#### Task brief:
The answer must consist of every line below containing "syre".

Stored records
..............................

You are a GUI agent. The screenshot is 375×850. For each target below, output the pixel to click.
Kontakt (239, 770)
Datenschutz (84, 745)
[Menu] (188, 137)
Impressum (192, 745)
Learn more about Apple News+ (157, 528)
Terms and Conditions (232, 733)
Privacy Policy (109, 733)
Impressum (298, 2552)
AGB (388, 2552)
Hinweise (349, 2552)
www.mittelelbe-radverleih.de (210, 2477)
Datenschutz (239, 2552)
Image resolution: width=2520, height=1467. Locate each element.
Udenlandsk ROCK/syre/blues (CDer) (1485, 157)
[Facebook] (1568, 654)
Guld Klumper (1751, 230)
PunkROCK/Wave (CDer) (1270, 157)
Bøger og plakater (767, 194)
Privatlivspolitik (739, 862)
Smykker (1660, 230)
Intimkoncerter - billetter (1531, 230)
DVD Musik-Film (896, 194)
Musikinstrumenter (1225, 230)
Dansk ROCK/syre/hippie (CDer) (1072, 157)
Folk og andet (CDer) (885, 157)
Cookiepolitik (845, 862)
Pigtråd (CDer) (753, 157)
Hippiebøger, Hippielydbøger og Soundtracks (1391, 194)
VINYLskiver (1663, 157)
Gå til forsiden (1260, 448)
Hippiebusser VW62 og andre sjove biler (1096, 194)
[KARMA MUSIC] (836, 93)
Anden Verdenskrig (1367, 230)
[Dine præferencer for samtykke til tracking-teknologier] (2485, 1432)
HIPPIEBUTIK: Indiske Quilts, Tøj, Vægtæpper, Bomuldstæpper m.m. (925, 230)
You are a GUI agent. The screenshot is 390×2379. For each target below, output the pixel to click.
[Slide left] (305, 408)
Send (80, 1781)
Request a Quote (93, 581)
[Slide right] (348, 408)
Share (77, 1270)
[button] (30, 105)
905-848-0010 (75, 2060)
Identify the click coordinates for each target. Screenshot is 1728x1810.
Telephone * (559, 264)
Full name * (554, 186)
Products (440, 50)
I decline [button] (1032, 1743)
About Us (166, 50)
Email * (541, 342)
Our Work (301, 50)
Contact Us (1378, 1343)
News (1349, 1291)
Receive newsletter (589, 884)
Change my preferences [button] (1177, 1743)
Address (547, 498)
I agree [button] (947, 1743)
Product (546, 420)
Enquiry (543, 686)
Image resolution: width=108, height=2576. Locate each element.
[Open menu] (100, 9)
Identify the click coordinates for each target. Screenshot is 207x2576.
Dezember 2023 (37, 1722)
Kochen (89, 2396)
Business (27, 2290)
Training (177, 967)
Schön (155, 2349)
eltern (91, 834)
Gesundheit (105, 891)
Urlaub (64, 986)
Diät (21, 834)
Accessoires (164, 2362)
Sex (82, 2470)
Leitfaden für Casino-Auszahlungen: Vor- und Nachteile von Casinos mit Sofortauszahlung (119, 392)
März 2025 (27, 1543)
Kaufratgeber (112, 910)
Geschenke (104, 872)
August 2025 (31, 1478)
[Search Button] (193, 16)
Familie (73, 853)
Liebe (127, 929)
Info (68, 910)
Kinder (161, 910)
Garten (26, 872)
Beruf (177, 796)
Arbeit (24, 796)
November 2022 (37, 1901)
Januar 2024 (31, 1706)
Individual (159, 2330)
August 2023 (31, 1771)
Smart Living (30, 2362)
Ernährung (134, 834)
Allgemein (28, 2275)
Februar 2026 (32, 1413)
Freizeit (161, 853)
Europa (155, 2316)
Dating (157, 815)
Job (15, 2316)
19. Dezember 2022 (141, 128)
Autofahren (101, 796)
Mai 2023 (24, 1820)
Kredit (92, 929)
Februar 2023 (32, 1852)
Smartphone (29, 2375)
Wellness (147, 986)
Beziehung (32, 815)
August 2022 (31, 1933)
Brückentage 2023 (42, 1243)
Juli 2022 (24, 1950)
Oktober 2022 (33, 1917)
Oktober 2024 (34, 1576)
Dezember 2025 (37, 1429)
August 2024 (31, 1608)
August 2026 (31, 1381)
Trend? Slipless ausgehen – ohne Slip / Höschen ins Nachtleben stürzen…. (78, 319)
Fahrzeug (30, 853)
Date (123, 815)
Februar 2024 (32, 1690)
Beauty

..............................

#### Written response:
Udenlandsk ROCK/syre/blues (CDer) (1485, 157)
Dansk ROCK/syre/hippie (CDer) (1072, 157)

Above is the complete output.